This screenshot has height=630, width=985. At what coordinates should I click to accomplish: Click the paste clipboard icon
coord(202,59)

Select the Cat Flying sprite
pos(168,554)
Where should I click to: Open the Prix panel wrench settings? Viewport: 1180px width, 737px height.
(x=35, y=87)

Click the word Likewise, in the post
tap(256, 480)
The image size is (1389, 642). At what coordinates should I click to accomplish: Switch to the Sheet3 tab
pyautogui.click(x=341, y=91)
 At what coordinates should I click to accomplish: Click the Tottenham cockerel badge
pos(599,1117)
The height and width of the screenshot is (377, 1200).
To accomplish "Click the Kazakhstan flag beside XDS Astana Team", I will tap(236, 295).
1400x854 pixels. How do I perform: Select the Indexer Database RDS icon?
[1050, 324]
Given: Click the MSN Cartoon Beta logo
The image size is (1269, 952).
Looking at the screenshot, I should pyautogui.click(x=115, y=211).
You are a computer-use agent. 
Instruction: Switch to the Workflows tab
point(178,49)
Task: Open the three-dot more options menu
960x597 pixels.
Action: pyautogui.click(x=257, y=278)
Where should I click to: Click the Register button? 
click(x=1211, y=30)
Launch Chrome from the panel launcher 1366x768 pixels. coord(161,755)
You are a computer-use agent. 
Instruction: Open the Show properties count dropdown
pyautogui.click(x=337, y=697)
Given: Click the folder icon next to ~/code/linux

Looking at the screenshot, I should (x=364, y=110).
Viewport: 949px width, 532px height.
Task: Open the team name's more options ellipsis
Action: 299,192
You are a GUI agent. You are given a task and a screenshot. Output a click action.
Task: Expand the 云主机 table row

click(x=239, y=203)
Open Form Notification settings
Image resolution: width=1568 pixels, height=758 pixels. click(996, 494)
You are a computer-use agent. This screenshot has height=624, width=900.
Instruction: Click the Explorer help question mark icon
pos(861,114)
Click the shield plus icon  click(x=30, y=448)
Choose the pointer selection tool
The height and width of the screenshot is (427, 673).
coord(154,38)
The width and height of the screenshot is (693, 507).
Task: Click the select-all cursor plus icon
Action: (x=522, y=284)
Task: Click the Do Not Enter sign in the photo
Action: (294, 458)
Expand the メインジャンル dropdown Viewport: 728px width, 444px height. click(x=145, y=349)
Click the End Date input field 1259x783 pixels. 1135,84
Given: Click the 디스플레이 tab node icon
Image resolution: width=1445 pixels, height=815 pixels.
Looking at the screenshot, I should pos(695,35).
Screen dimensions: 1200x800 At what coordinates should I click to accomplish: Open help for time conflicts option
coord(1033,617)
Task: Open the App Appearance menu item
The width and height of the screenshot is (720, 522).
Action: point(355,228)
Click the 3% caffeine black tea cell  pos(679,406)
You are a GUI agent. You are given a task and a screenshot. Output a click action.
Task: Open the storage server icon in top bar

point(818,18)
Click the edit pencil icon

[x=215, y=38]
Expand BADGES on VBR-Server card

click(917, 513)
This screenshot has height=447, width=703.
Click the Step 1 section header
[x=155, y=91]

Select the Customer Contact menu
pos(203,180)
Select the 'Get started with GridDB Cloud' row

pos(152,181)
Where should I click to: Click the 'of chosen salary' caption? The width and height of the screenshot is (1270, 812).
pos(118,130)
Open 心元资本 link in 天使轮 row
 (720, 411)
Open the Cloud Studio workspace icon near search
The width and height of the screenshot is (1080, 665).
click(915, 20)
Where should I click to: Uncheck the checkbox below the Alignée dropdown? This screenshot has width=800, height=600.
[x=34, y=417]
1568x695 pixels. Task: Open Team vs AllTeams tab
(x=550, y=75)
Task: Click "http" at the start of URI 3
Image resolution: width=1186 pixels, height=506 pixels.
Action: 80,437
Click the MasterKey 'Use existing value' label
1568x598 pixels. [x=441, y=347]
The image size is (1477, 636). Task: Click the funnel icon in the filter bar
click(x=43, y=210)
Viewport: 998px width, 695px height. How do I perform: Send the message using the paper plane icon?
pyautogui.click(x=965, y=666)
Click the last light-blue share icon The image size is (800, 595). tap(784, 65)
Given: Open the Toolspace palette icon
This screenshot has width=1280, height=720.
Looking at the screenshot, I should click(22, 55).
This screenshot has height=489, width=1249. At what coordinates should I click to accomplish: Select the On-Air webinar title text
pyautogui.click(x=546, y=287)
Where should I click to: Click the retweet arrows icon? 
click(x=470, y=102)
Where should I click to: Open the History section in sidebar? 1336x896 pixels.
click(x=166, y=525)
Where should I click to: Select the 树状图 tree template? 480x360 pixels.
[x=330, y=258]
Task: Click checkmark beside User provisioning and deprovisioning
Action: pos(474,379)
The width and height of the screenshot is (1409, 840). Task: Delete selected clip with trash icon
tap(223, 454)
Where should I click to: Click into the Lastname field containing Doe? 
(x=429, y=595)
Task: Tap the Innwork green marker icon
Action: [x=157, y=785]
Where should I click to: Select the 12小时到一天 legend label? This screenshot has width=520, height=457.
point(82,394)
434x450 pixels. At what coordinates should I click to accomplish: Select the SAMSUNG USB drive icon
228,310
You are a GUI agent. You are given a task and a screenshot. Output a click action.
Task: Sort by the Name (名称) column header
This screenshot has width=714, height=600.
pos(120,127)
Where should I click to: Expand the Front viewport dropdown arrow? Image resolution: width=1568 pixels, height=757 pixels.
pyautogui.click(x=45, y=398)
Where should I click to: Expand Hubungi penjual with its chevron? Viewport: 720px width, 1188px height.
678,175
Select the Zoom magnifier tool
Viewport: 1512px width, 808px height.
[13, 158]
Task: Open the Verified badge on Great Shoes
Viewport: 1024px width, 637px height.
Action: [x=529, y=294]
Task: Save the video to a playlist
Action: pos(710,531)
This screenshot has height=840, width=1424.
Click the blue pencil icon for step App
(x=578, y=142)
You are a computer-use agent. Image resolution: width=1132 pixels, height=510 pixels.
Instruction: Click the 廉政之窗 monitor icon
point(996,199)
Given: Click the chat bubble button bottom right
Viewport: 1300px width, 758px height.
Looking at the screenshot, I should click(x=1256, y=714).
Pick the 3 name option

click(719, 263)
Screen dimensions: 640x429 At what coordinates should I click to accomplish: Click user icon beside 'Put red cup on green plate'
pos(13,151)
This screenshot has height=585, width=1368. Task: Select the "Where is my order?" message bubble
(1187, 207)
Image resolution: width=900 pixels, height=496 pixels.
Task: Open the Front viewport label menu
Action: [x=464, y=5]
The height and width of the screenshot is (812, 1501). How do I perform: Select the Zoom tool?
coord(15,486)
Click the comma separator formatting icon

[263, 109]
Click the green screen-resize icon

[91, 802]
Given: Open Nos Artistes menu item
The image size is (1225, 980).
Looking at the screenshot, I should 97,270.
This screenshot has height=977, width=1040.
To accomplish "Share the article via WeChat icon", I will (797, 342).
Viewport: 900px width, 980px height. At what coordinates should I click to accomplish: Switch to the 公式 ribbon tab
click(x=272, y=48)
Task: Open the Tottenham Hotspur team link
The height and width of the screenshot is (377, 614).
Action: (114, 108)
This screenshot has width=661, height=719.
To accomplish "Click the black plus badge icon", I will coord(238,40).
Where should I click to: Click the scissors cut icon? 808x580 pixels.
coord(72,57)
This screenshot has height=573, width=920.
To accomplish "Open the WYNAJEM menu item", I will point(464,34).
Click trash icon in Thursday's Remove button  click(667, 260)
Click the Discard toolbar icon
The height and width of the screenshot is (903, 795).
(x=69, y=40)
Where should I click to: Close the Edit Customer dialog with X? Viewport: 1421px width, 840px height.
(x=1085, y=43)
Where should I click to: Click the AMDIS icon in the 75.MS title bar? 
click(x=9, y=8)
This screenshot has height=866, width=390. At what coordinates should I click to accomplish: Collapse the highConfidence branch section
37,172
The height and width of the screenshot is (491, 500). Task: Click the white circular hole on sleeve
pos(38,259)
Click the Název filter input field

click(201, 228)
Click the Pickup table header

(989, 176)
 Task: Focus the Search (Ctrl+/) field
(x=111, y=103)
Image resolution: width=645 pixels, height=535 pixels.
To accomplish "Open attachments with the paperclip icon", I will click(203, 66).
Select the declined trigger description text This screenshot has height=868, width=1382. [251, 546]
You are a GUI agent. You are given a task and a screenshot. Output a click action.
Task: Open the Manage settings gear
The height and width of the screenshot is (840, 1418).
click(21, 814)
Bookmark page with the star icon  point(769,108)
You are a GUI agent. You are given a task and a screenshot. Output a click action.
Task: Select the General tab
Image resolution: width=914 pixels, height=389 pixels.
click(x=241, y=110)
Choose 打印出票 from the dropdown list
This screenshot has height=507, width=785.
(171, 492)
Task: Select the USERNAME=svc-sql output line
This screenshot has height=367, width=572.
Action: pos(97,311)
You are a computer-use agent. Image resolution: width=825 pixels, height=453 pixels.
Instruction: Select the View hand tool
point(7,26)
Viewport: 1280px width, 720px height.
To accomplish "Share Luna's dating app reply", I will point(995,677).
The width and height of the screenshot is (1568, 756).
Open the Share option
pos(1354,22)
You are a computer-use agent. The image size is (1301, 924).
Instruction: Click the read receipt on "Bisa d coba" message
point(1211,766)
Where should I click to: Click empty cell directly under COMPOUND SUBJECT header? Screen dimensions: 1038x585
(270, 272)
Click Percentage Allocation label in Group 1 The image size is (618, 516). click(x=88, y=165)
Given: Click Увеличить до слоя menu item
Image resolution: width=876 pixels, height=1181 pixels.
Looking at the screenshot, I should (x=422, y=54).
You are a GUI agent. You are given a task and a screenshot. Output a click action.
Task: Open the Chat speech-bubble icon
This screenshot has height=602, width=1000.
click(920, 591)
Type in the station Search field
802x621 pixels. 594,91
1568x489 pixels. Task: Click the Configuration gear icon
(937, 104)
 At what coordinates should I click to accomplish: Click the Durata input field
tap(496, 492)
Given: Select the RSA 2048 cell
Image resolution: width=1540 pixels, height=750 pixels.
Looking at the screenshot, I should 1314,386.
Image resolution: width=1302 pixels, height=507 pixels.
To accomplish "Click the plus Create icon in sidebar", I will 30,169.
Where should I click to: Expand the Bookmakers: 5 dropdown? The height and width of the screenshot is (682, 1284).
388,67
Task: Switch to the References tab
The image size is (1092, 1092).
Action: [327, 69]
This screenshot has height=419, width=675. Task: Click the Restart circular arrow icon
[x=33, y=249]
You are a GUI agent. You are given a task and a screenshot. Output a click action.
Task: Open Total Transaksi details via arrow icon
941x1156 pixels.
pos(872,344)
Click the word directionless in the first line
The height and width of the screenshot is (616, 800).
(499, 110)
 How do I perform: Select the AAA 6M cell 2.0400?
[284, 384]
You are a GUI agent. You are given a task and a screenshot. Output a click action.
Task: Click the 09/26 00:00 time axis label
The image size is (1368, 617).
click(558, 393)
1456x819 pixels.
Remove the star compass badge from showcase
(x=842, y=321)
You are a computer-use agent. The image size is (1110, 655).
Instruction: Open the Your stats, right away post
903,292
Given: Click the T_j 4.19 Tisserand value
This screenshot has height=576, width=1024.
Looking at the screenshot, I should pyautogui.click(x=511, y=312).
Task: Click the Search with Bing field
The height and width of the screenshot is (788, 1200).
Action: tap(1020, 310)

----------------------------------------

*What is needed*.
Please repeat the stretch of the listing from the line containing "Where should I click to: Open the History" through the line containing "Action: pos(474,379)", swapping "sidebar" for "side panel" and leaving everything else unchanged.

*Final answer*.
Where should I click to: Open the History section in side panel? 1336x896 pixels.
click(x=166, y=525)
Where should I click to: Select the 树状图 tree template? 480x360 pixels.
[x=330, y=258]
Task: Click checkmark beside User provisioning and deprovisioning
Action: pos(474,379)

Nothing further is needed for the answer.